The Alphabet of Art & Antiques – M is for …
In different periods of time and in different countries the word majolica has been used for two distinct types of pottery. Firstly, from mid-15th century onwards there was maiolica, a type of pottery reaching Italy from Spain, Majorca and beyond. This was made by a tin-glaze process, resulting in an opaque white glazed surface decorated with brush-painting in metal oxide enamel colors. During the 17th century, the English added the letter j to their alphabet. Maiolica was commonly anglicized to majolica thereafter. Secondly, there is the Victorian mid to late 19th century type of pottery also known as majolica made by a more simple process whereby colored lead glazes were applied direct to an unfired clay mould, typically relief-moulded, resulting in brightly colored, hard-wearing, inexpensive wares both useful and decorative, typically in naturalistic style. This type of majolica was introduced to the public at the 1851 Great Exhibition in London, later widely copied and mass-produced. Minton & Co., who developed the colored lead glazes product, also developed and exhibited at the 1851 Exhibition a tin-glazed product in imitation of Italian maiolica which they called also majolica.
From Earle D. Vandekar of Knightsbridge: Majolica figure of a cat, circa 1890.

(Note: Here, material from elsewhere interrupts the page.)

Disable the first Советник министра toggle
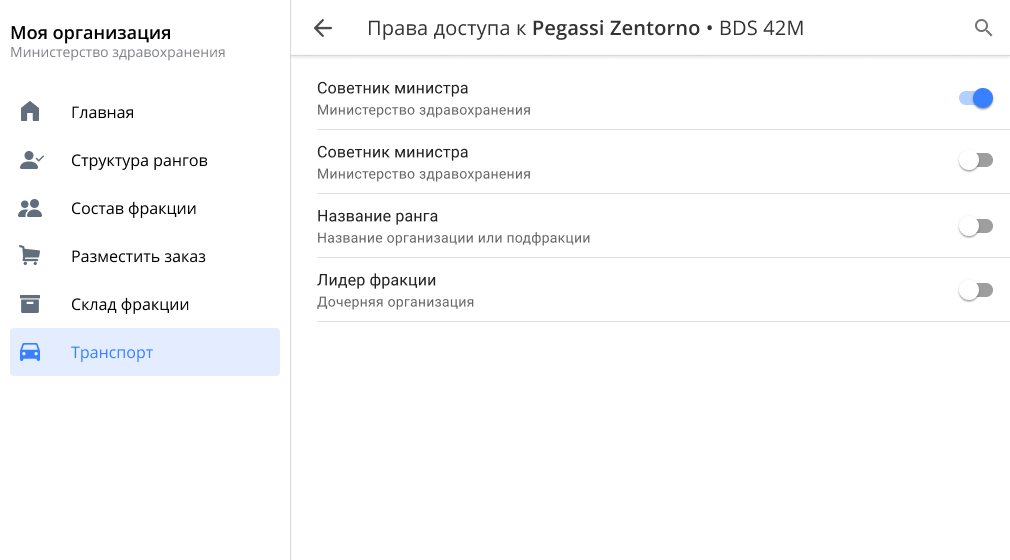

Mandarin palette is a combination of enamel colors including a distinctive purplish-red and pink, and gold – a variant of the famille-rose palette – used on Chinese export porcelain in the late 18th and early 19th centuries. Typical panel scenes of families out-of-doors, sometimes alternating with panels of flowers, are set against a densely celled or trellised ground and often framed in underglaze blue.
A Chinese export porcelain “mandarin palette” foxhunting bowl, circa 1785. Image via Christie’s.
Marquetry is an ornamental assembly of wood veneers applied on the face of the object usually over its entire surface – in floral, landscape, arabesque or other patterns. It differs from inlay, in which a cutout recess on a solid piece of furniture is filled with decoration.
From Carlton Hobbs: One of an exquisite pair of neoclassical marquetry and steel mounted petit commodes, probably Naples, circa 1780.
A marquise chair is broad chair to accommodate two people, made in France towards the end of the 17th century. The marquise is similar to the bergère but lower and wider.
Lithograph of the Marquise Chair and Marquise Armchair in the Louis XV Style, second half of the 19th century. Image via the Hermitage Museum.
Memento mori jewelry is the name given to sixteenth through eighteenth-century jewelry that was created as a reminder of the inevitability of death and the need to live piously. Translation from the Latin, “remember you must die,” is very clearly indicative of the objective of the theme. Skulls, skeletons, and coffins, often worked in gold and enamel were the predominant motifs vividly illustrating the underlying sentiment of pending mortality.
Skull and bones pre-Georgian memento mori ring.
Mezzotint is an engraving technique developed in the seventeenth century which allows for the creation of prints with soft gradations of tone and rich and velvety blacks. Mezzotint prints are made from an engraved copper or steel plate on which the surface has been partially roughened, for shading, and partially scraped smooth, giving light areas. The technique was much used in the 17th, 18th, and early 19th centuries for the reproduction of paintings.
John Martin, Plate from “Illustrations to the Bible”: Belshazzar’s Feast, published 1835. Image via The Tate Museum.
Italian for ‘thousand flowers’ — a decorative glass-making technique. The ‘flowers’ are made from transverse slices of colored glass canes, which are embedded in a clear glass body when it is still in a molten state. Although the technique was used in early Egyptian and Roman mosaic glass, the name millefiori was not applied until the 16th century when it was revived in Venice. It has since been applied to vases, bowls, door knobs, paperweights and more.
Vintage Murano millefiori flower vase, image via Invaluable.
A mortise-and-tenon joint is a joint formed by cutting a hole or mortise, in one piece of wood into which is fitted a projecting piece, or tenon, from another. Sometimes glued or held firm by a wooden dowel. Hatnefer’s chair is a fine example of Egyptian woodworking (circa 1492–1473 B.C.). The various elements were assembled with mortise-and-tenon joinery, and pegs were used to hold the tenons in place. Pegs also fasten the braces to the back and seat. The joins were reinforced with resinous glue.
Image via The Metropolitan Museum of Art.
A monopodium is a decorative pedestal support used on tables and chairs, consisting of the head and one leg of an animal, usually a lion. The monopodium was first seen in Roman furniture, and was revived by late 18th century neoclassical designers such as Thomas Hope.
Table leg with goat head, Roman Imperial Period, 1st – 2nd century A.D. Image via the Museum of Fine Arts in Boston.